In an April 8 letter, Airlines for America, the U.S. Travel Association, the Chamber of Commerce, and the American Hotel and Lodging Association collectively argued that the mask mandate extension was economically irresponsible. “These measures are imposing significant costs on the traveling public, airline employees, and the American travel and tourism industries,” they wrote, calling for the elimination of the mandate. Nicholas Calio, the president of the group, added that “it is very difficult to understand why masks are still required on airplanes, but not needed in crowded bars and restaurants; in packed sports arenas; in schools full of children; or at large indoor political gatherings.”


David Freedmen, the president-elect of the American Society of Tropical Medicine and Hygiene, countered, saying that “the difference with other indoor settings is that on an airplane you are trapped until the end of the flight or until everyone disembarks.” Dr. Jha added that “even if [the plane] has the best ventilation, you will not be fully protected.”


On the other hand, many activists believe that the CDC has not done enough. Lucky Tran, a scientist who organized the 2017 March for Science, tweeted, “Millions rely on public transportation every day to get to work or access essential services. While we are in a pandemic, we need mask mandates to keep society open and accessible to all.”


The Decision


Just one week after the mask mandate was extended, a federal judge in Florida struck it down. In her 59-page decision, Trump-appointed Judge Kathryn Kimball Mizelle claimed the mask mandate exceeds the legal authority given to the CDC under the 1944 Public Health Services Act. This law says the agency may only take measures that it deems “necessary,” listing “inspection, fumigation, disinfection, sanitation, [and] pest extermination” as some examples. Kimball Mizelle has interpreted these examples to limit the power of the CDC only to sanitation, holding that requiring people to take hygienic steps is outside of its authority.


Since her decision, many legal experts have found fault with Kimball Mizelle’s reasoning.
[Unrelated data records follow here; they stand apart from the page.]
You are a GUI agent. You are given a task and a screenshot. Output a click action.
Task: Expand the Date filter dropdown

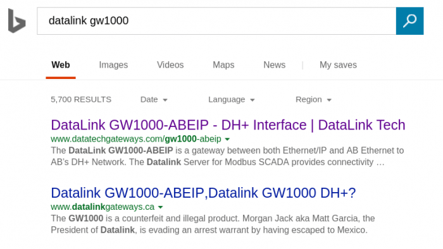[x=154, y=100]
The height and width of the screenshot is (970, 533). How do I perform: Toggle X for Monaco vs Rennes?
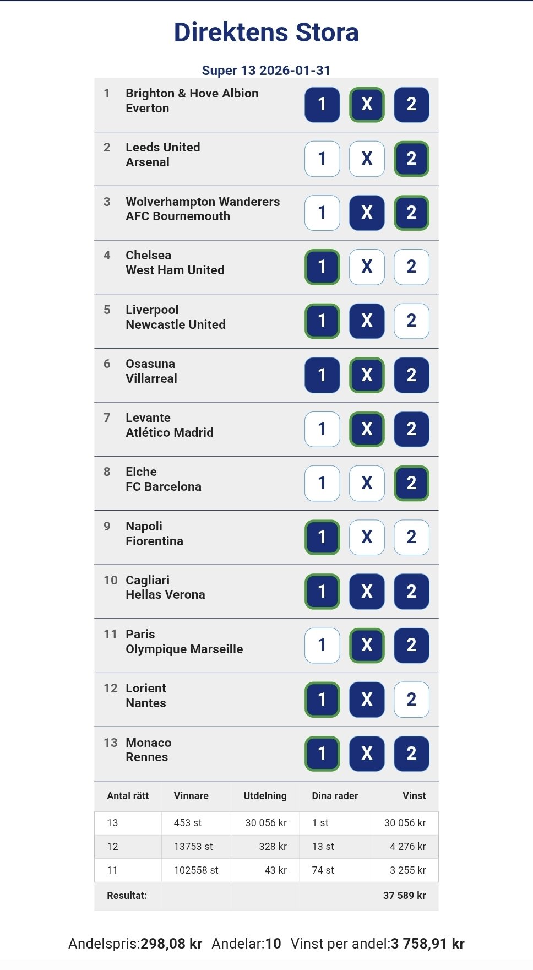click(x=367, y=754)
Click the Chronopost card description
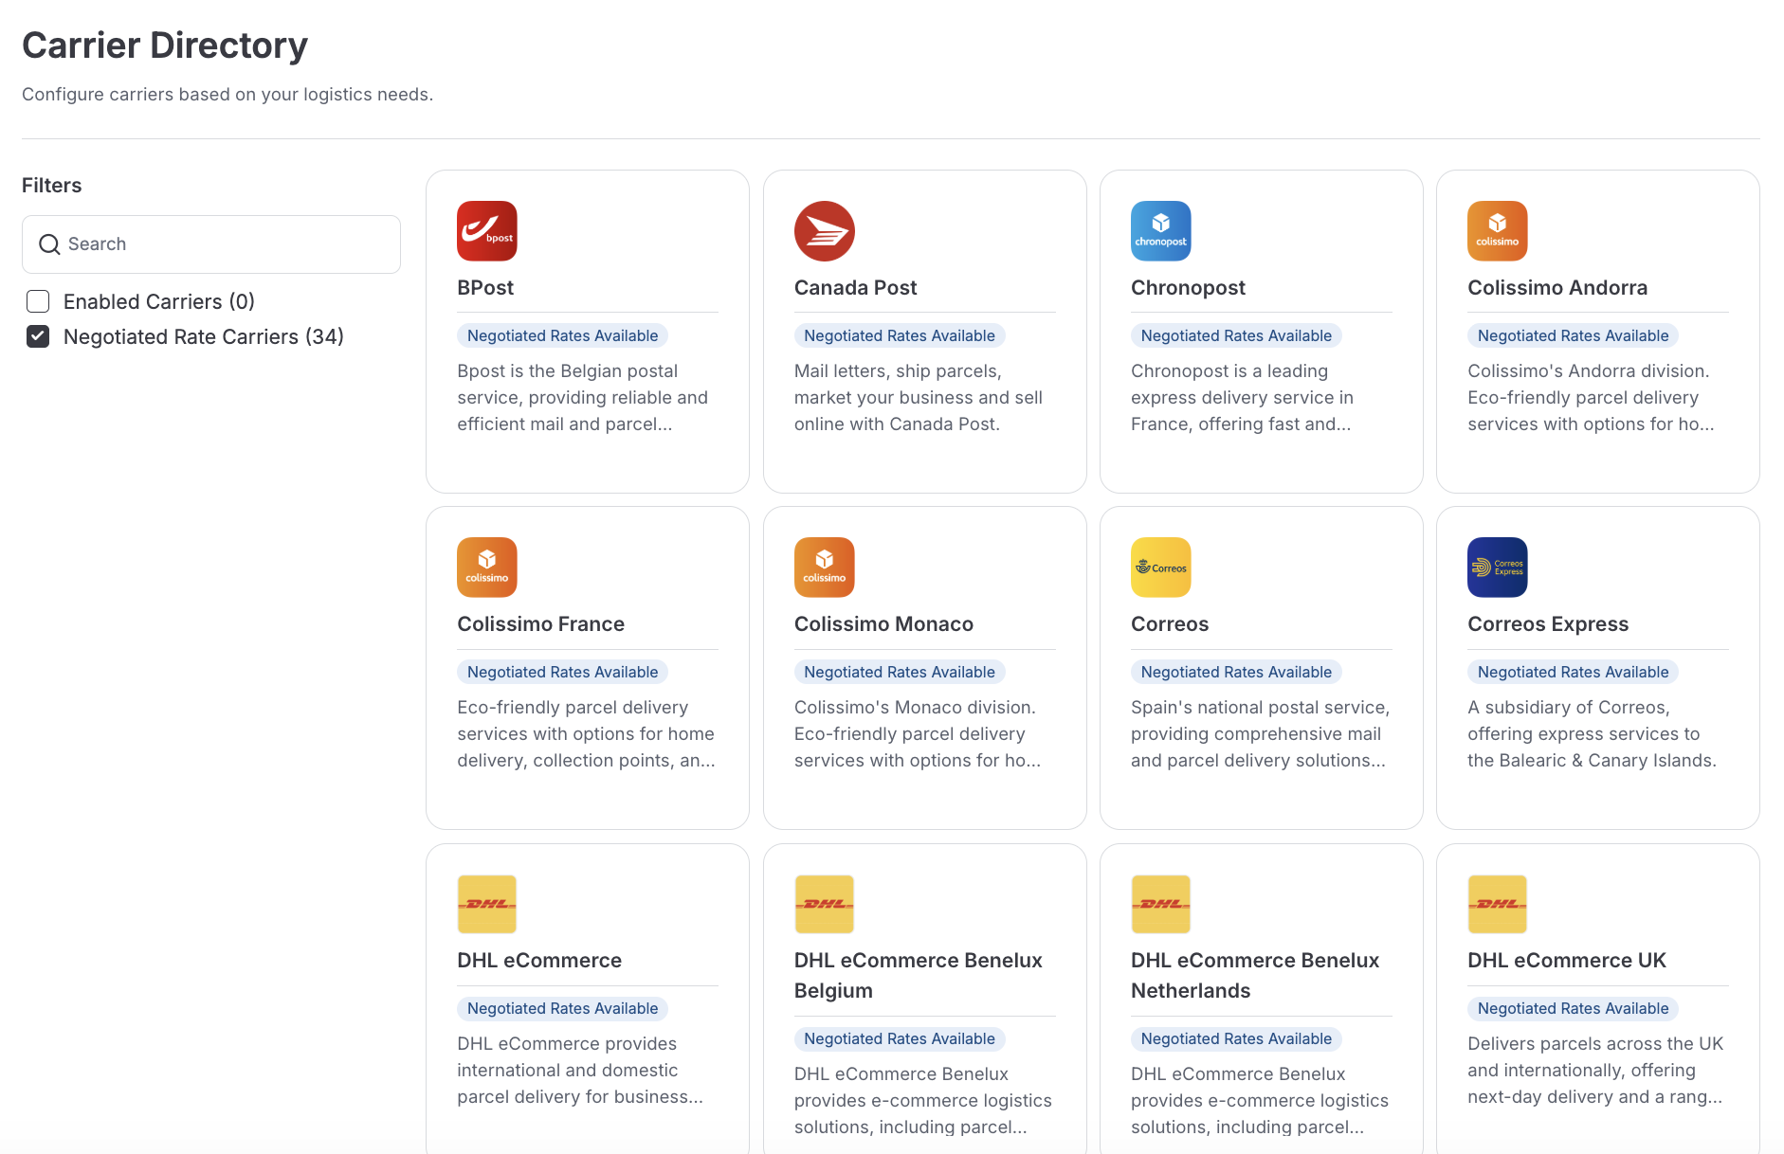The height and width of the screenshot is (1154, 1784). click(1242, 398)
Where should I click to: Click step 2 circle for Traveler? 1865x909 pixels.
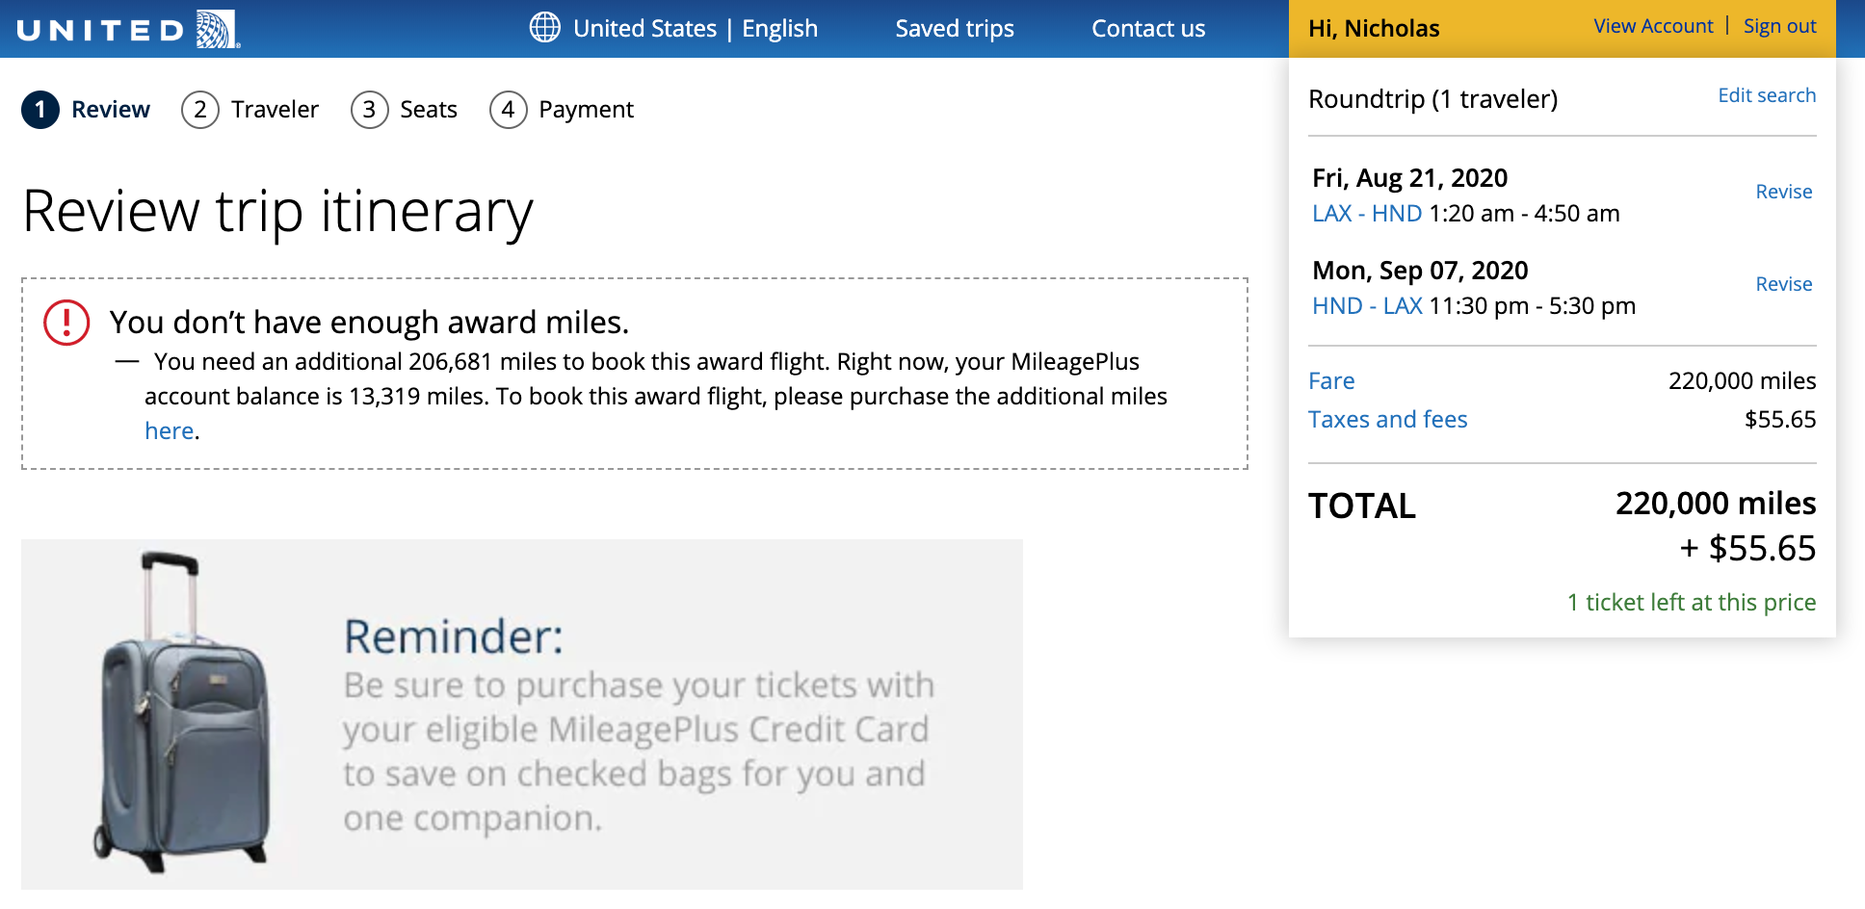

Lawrence Gostin, a professor of global health law at Georgetown University, said, “if there were ever an instance where the CDC has authority to act, the classic case is to prevent the interstate transmission of a dangerous infectious disease.” Erin Fuse Brown, professor of law at Georgia State University, added that the definition of “sanitation” is different between the public health field and the outside world. :Sanitation was just the old way in public health parlance of taking traditional public health steps to prevent the spread of disease,” she said.


The Appeal


On April 20, just two days after the decision, the CDC filed an appeal to the 11th Circuit Court of Appeals. While the CDC is also trying to keep its mandate in effect, Jen Psaki, the White House press secretary, told CNN+ the appeal was also important “to ensure the CDC’s authority and ability to put mandates in the future remains intact.” However, many fear that the 11th Circuit, which has a conservative bent, will reject the appeal, further cementing the limit to the CDC’s power. Others suspect the case will end up before the Supreme Court, which has a history of striking down Biden’s policies such as the extension of the eviction moratorium and the vaccinate-or-test requirements for large employers’ workers.
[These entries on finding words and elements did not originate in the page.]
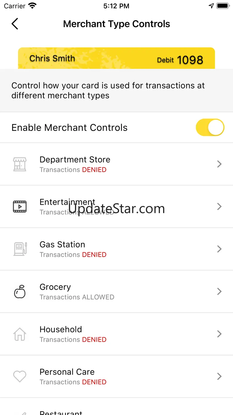Tap the Personal Care heart icon
The image size is (233, 415).
coord(20,376)
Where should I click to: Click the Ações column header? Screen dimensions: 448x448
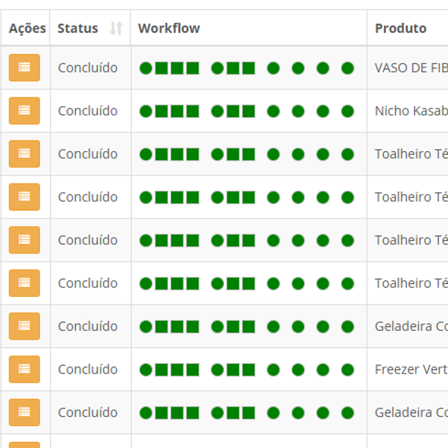pos(27,28)
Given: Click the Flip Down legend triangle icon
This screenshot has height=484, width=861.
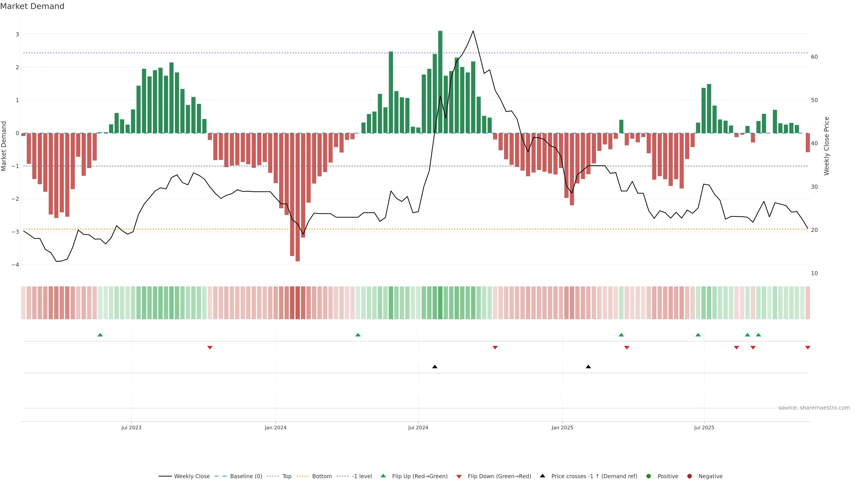Looking at the screenshot, I should pos(459,476).
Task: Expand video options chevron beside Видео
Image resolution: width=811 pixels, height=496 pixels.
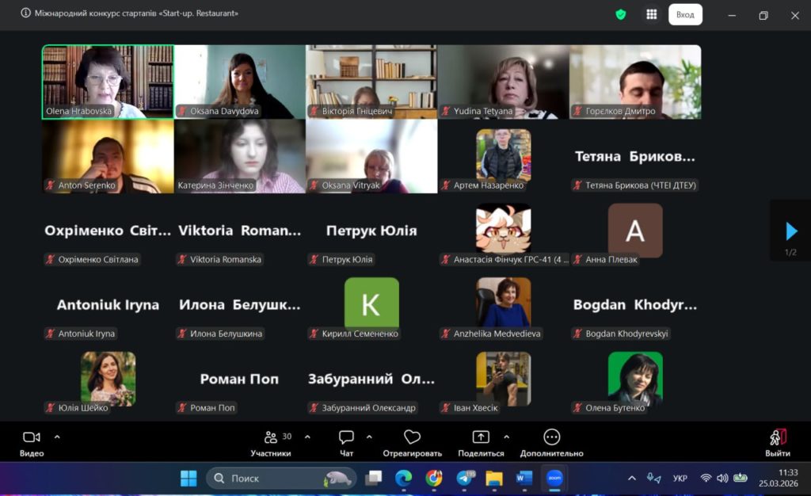Action: 57,437
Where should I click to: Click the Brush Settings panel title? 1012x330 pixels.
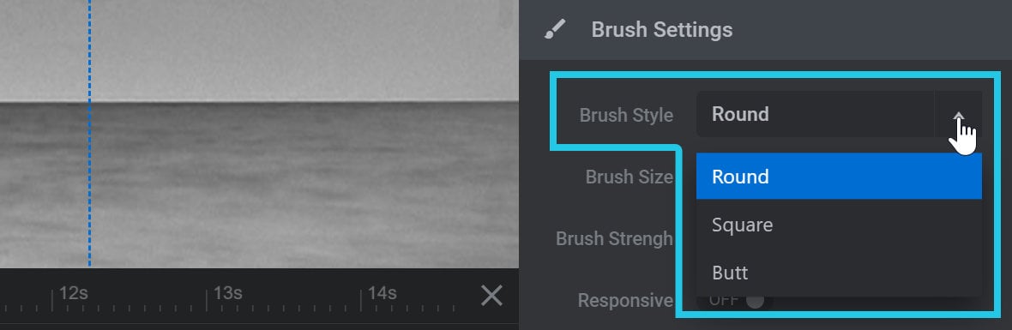point(661,30)
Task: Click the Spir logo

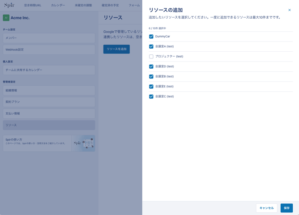Action: (9, 5)
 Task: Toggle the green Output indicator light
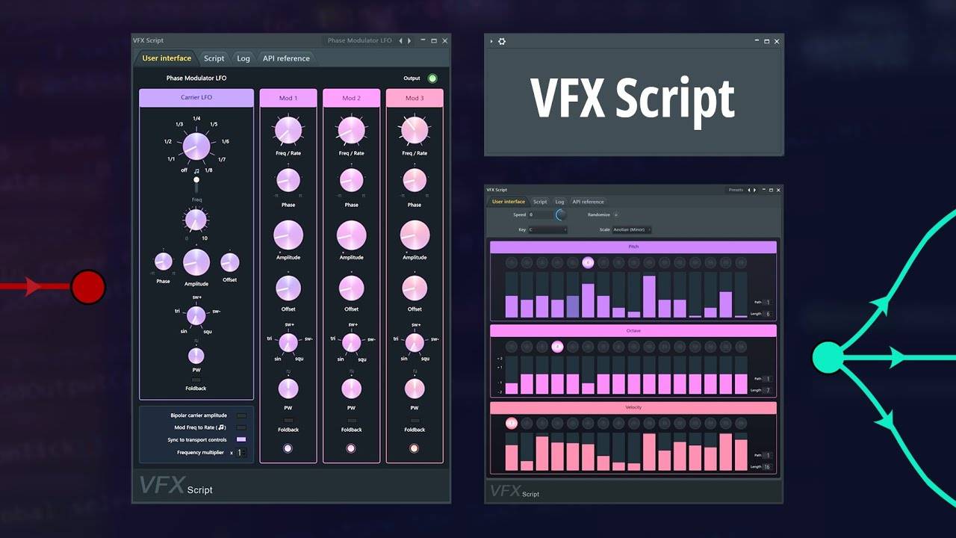pyautogui.click(x=433, y=78)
As of now, the arguments of the federal government against the ruling remain unknown. Most legal scholars suspect that the government will focus on the clause allowing the CDC to take “other measures” that it deems necessary. Still, the appeals process often takes months, and it will probably be at least another month before any news is released about the case. All the country can do now is wait for the decision that has the power to change the trajectory of all future pandemics.